世界史を変えたエロ本

歴史でも習うエロい古典といえば、ボッカッチョの「デカメロン」。古典なのに表紙が女性の下着姿なのでおかしいなと思ったらエロだった。ものごっつエロエロだった。何でこれで歴史に残るんだ?としばらくは意味が分からなかった。

その後、ようやく見当がついた。ルネサンスの波を勢いづけるのにこのエロ本は力があったのだ、と。
ボッカッチョがデカメロンを書くまで、僧侶の悪口を言うのはご法度だった。もしそんなことをしたら未来永劫地獄で苦しむことになると言われていた。だから誰も悪口言わなかった。
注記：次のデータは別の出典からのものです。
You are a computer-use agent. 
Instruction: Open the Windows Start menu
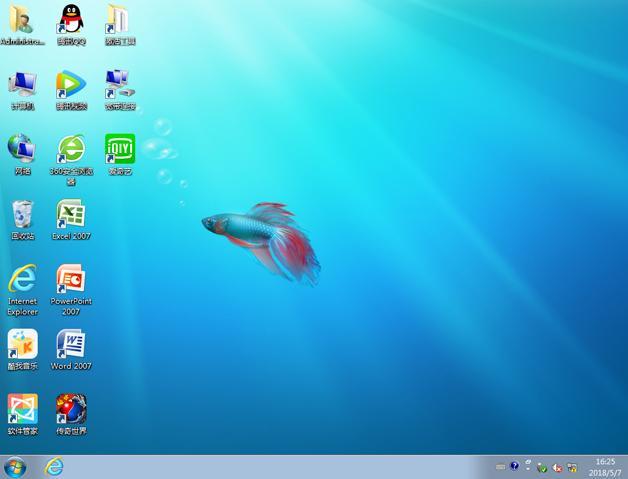pos(15,466)
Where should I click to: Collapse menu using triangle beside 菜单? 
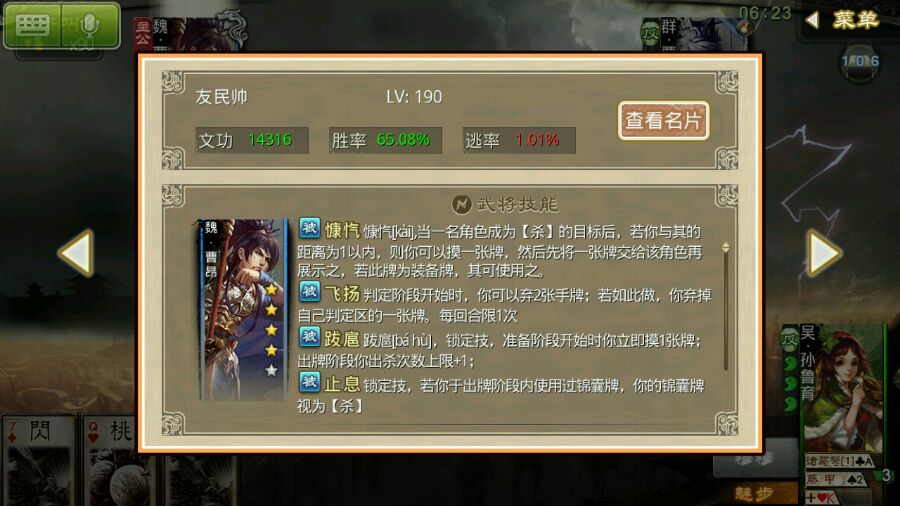(812, 20)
ボッカッチョはエロ話の形で僧侶の裏側を暴いて見せた。僧侶はエッチなことをしてはいけない禁欲生活のはずなのにエロエロである実態をあからさまに描いた。しかしボッカッチョに天罰が下る様子はなく、一応、死ぬ間際にそんなことを書いたことを悔いたけど、無事天寿を全うした。
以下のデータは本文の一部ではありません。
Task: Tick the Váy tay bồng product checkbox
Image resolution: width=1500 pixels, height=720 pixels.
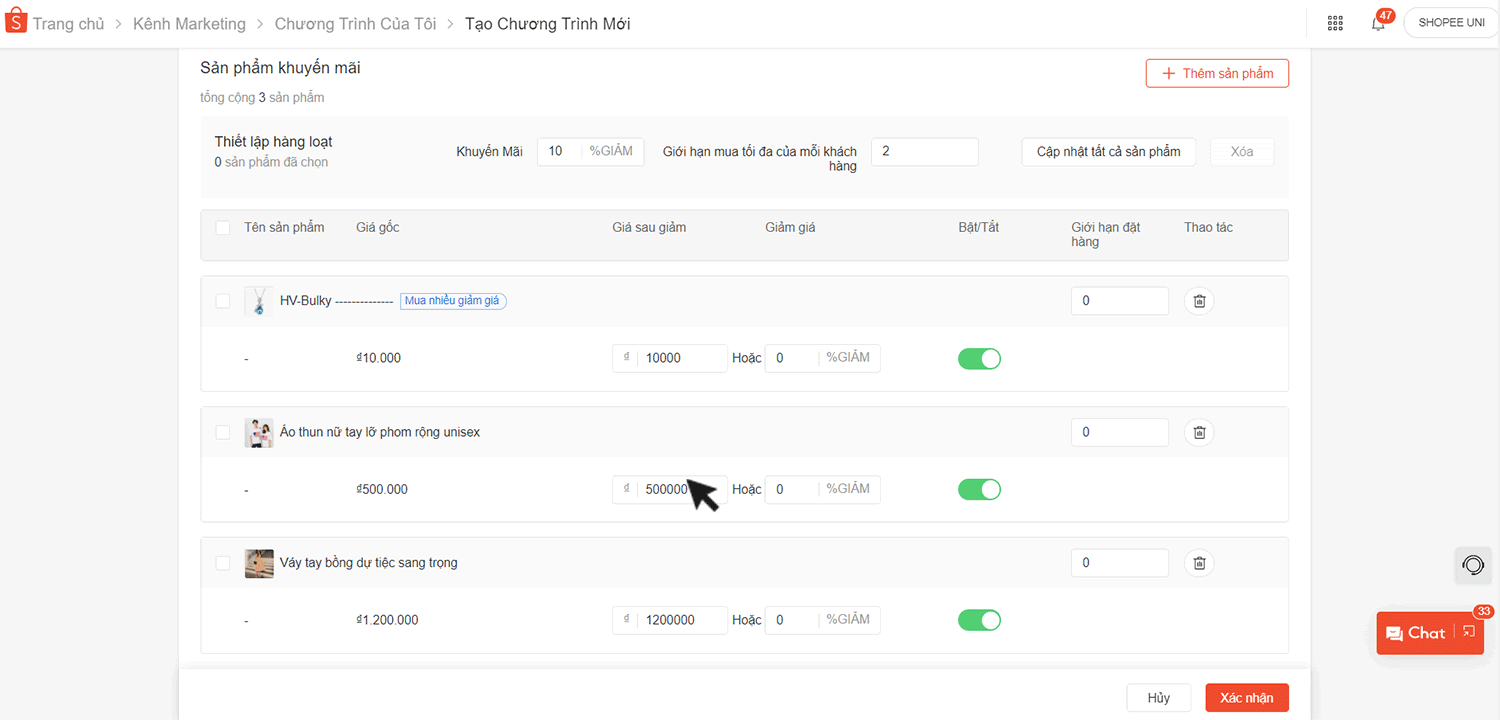Action: [223, 563]
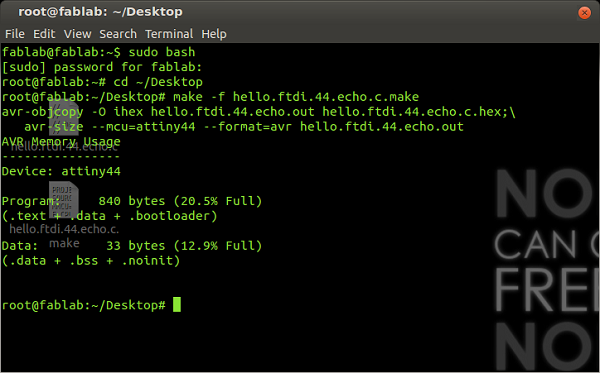
Task: Click the green cursor block at the prompt
Action: click(177, 305)
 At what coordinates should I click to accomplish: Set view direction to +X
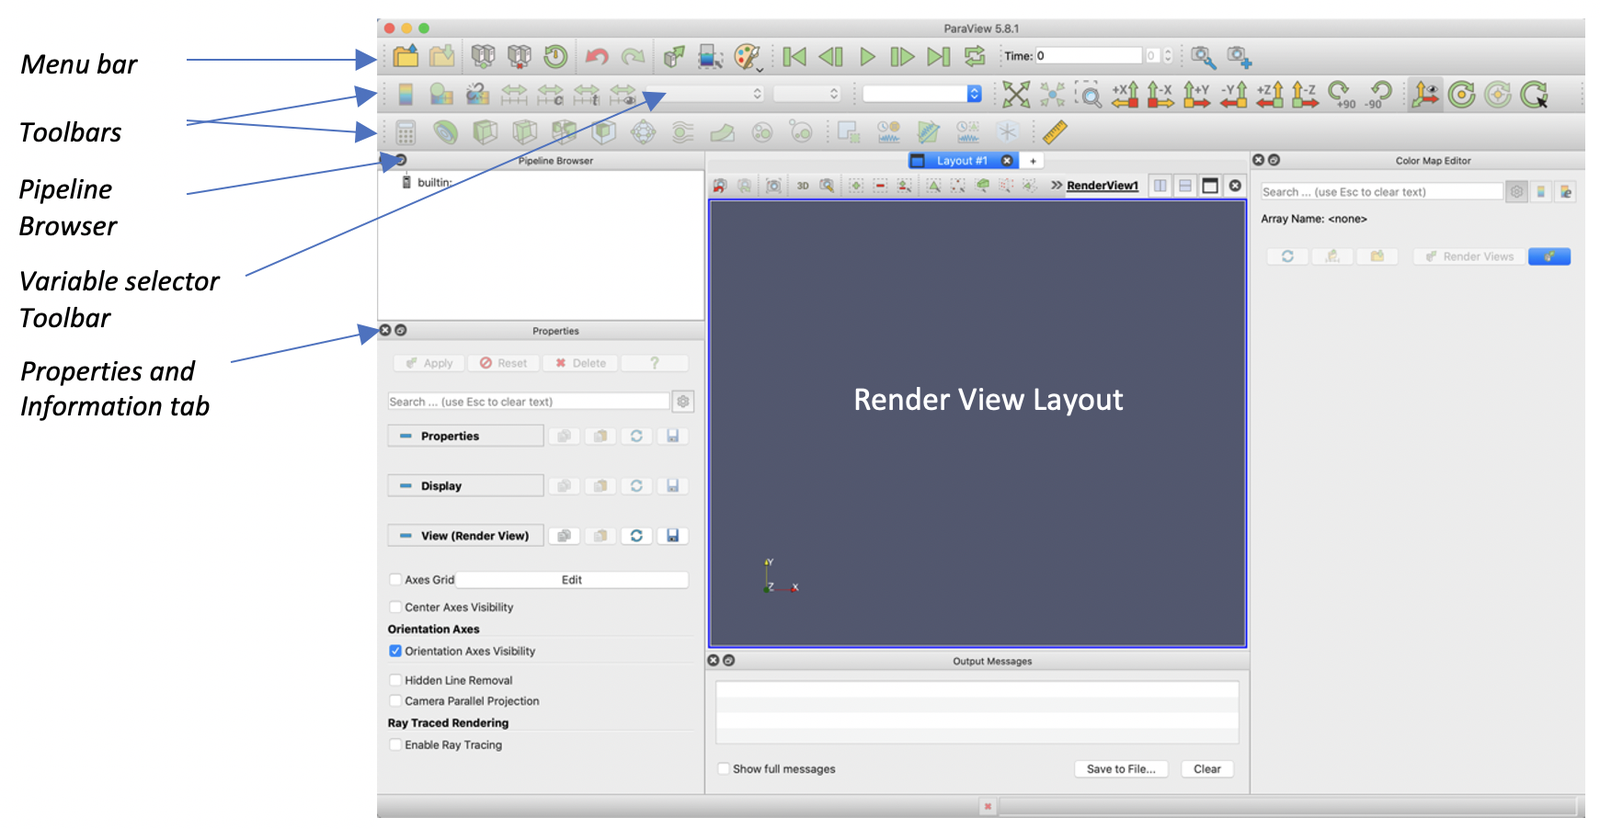pos(1125,95)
こうした姿を見て、僧侶の悪口を言っても構わないんだ、という認識が広がっていった。中世で長く続いたキリスト教支配が緩み、ルネサンス、あるいは宗教改革へと結びついていく結節点に、ボッカッチョのエロ本は位置している。

・・・という歴史の流れを知らないと、デカメロンはただのエロ本。しかし世界の歴史を形作ったエロ本。世界は必ずしも真面目くさったものでもないことを、このエロ本の存在は物語っている。